JT: No, I mean, if you’re in the big leagues, you’ve got to be happy wherever you go. You’ve got to be excited to be there, baseball in the big leagues is so much better than anything else. If anything, I’d say I didn’t like going to Wrigley because of the dugouts. The dugouts are small, the locker rooms are small. It’s the oldest place around, it’s tradition and all of that which is fine, there’s just no room anywhere, you can’t get ready. Like if I’m coming into to pinch hit or pinch run, there’s no room for you to get loose. I wouldn’t say least favorite, because the city, the stadium are awesome. But I couldn’t move.

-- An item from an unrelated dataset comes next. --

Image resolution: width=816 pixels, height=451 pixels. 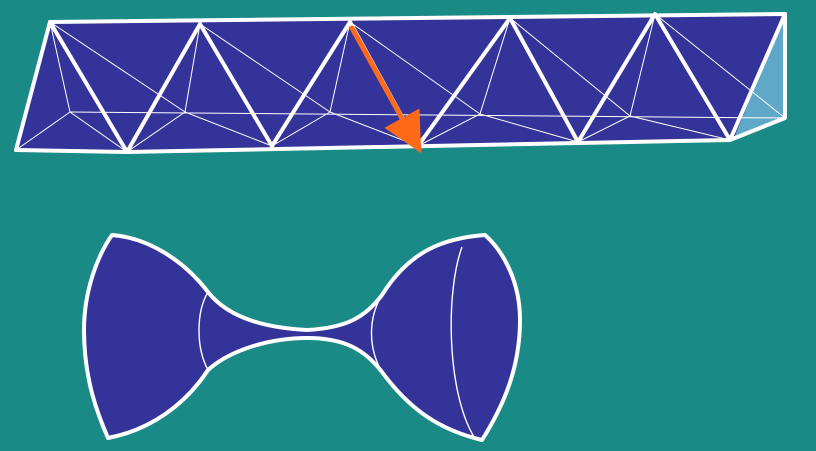 I want to click on left-neck-ring, so click(x=204, y=331).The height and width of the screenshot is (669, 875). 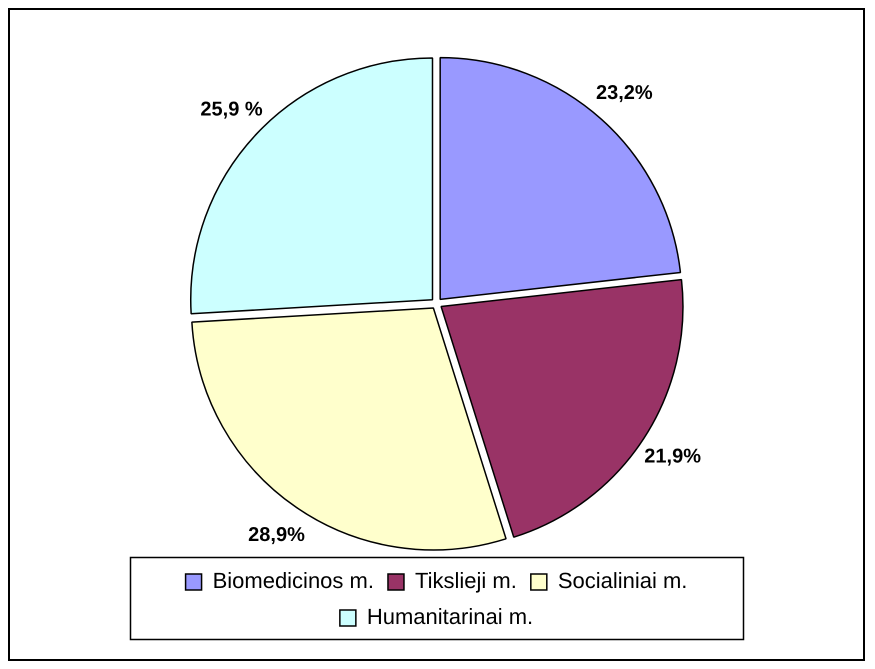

YRT: Is the day-to-day life in the big leagues different that the minors, or do you prepare the same way?
JT: I think it’s the same. You prepare to play the same way wherever you are. It’s the same game, you’ve got to pitch well, hit well, play defense well, run, all the things. Baseball is baseball no matter where you play it. It’s how well you repeat the same pitch, the same swing. That’s why guys are so successful at the big league level, because they’re able to do the same thing over and over, but still make adjustments when they need to. Here you have to be the same way, you’ve got to prepare to win, prepare to do well. You want to be successful when you’re here. I’m not playing just because I’m playing, I want to do well.
YRT: You’re from Northern California, what’s life like back there?
JT: It’s awesome, I love Northern California. My hometown is Vallejo, We’ve got great athletes that come out of there. My cousin is C.C. Sabathia, we grew up there and played in North Vallejo Little League.
YRT: Did you play with or against C.C.?
JT: I played against him, but then in all-stars we were teammates. And then in high school ball we were teammates.
YRT: What was C.C. like back then?
JT: Same guy, awesome guy. Competitive, a great person. Always wanted to work hard, always wanted to be the best. A lot of people only see the baseball side of him, but he’s just a great human being, period.
YRT: Any other relatives in pro sports?
JT: Yes, I have another cousin, Josh Childress, who plays basketball. And Ralph Brown is a cousin on my mom’s side that played DB for the New York Giants. I don’t know him well, but C.C. was my close cousin.
YRT: Any player you tried to emulate when you were a kid?
JT: Ozzie Smith, I liked him. I liked Brett Butler a lot because he liked to bunt, and I like to bunt.